All argy-bargy flows into the sea

After a long, restless night with croupy kids, I flumphed myself down on the couch with a cup of coffee and scrolled through Facebook, looking for something new and interesting in the world, something worth my attention.

I came across something I had posted on this day three years ago: an article by Jimmy Akin called “Is Pope Francis About to Eliminate Celibacy?”  As with many of Akin’s articles, the answer was, “Nah. Nothing much to see here. But now that I have your attention, here’s a little history and theology.”

Twenty-five people re-shared my re-post alone, and 88 people commented on Akin’s article. Apparently it was a big deal at the time . . . and I don’t remember it at all. And sure enough, Pope Francis has not eliminated priestly celibacy, and no one is currently worrying that he’s going to do so. The topic simply evaporated like so much angry dew in the morning, adding its little load of dampness back into the air where it will eventually become heavy enough to fall to earth again, in the form of argy bargy over annulments or argy bargy over deacons or argy bargy over who-knows-what’s-next.
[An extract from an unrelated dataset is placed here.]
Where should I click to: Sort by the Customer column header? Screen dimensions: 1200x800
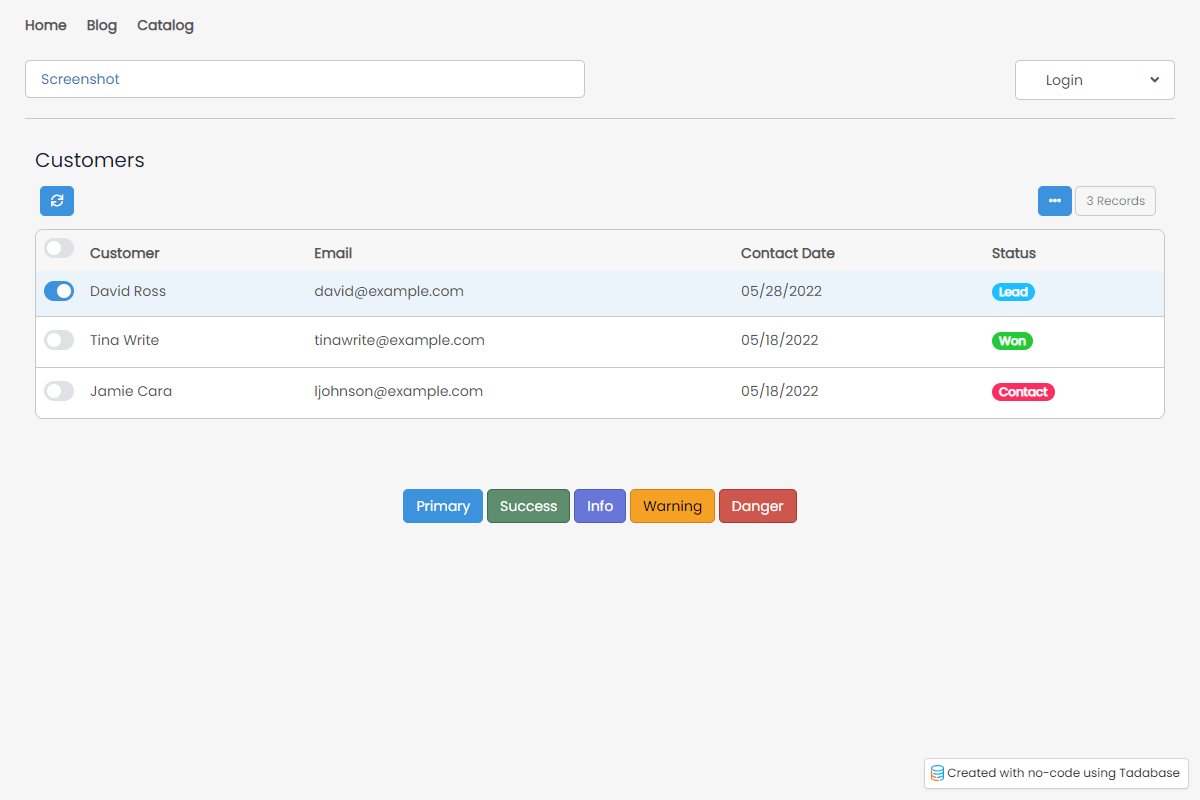(x=125, y=253)
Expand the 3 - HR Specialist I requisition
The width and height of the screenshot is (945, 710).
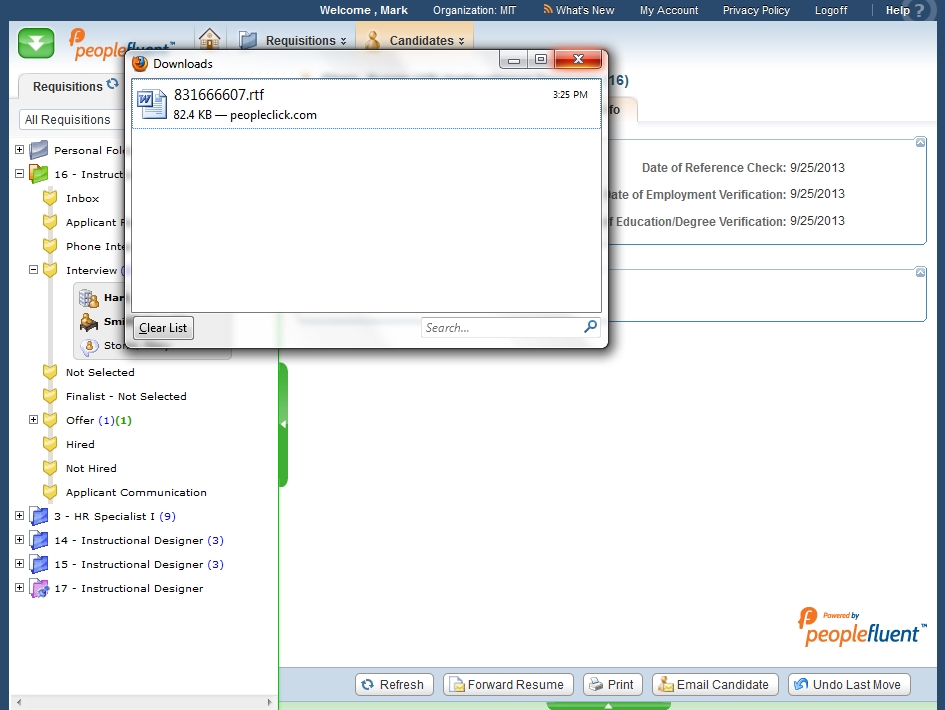[x=19, y=516]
The same happens to 99.9999% of stories that everyone gets worked up about. Both left- and right-wingers are prey to this hysteria, mind you. Goodness knows I am. It’s almost like a sport, grabbing for the golden ring. We put so much energy into thrust and reach that we hardly notice we’re circling over and over the same ground. It’s fun!

But look-a here. You think you know this passage, but read it again:

What do people gain from all their labors

at which they toil under the sun?

Generations come and generations go,

but the earth remains forever.

The sun rises and the sun sets,

and hurries back to where it rises.

The wind blows to the south

and turns to the north;

round and round it goes,

ever returning on its course.

All streams flow into the sea,

yet the sea is never full.

To the place the streams come from,

there they return again.

All things are wearisome,

more than one can say.

The eye never has enough of seeing,

nor the ear its fill of hearing.

What has been will be again,

what has been done will be done again;

there is nothing new under the sun.

Is there anything of which one can say,

“Look! This is something new”?

It was here already, long ago;

it was here before our time.

No one remembers the former generations,

and even those yet to come

will not be remembered

by those who follow them.

Go ahead and pay attention to what’s on the news. Go ahead and keep a close eye on what is happening in our church, in our country, in the world. Other passages from scripture warns us to be alert, to be on guard, to be ready for when the Master returns.

But never think that there is anything new under the sun.

Most of the time, the changes (or, more often, the rumors of change) that seem so startling and portentous to us are really just subtle variations in the normal that’s been normal for more millennia than we know how to count. The rise and fall of the sun, the rise and fall of empires, the ebb and flow of righteousness and perversion, the ebb and flow of blood in the human heart — there’s nothing new, nothing new.

There are only two kinds of change that deserve our full attention.

One is the change that will be so big, there will be no missing it. When Jesus comes again to conquer the world and make all things new, it will be unmistakable to those who have faith. On that day, we won’t need to keep updating our Twitter feeds, mulling phrases over in com boxes, parsing unofficial transcripts, or watching and re-watching cell phone videos on YouTube.  We’ll see something new, and it will look like something new. We’ll know it when it comes.

And the other kind of change is just the opposite: it’s so small, no one can see it but our own selves and the God who made us. It happens in the darkness inside us, and it is the tiny, creaking, miniscule, conversion of our own hearts, one cell at a time. No one wants to share headlines about this, because it’s not terribly interesting. It doesn’t get your blood pounding, and there’s nothing to argue about.

But boy, if it isn’t happening, then you are in trouble.

Everything else? All the argy bargy, hubbub, and foofaraw?  Hear what the prophet Facebook is trying to tell us, solemnly pronouncing that “on this day” several years ago, we were all upset about something that turned out to be nothing and which no one even remembers being upset about.

I said to myself, “Look, I have increased in wisdom more than anyone who has ruled over Jerusalem before me; I have experienced much of wisdom and knowledge.” Then I applied myself to the understanding of wisdom, and also of madness and folly, but I learned that this, too, is a chasing after the wind.

It took a night of dreary repetitions of waking, nursing, coughing, dozing, and waking again to help me remember how weary, stale, flat, and unprofitable it is to endlessly argue, quibble, and chase after the wind of the latest, newest, newsiest news. The sun has risen again, the children are still wheezing, and lo, there is nothing I can change — nothing but myself.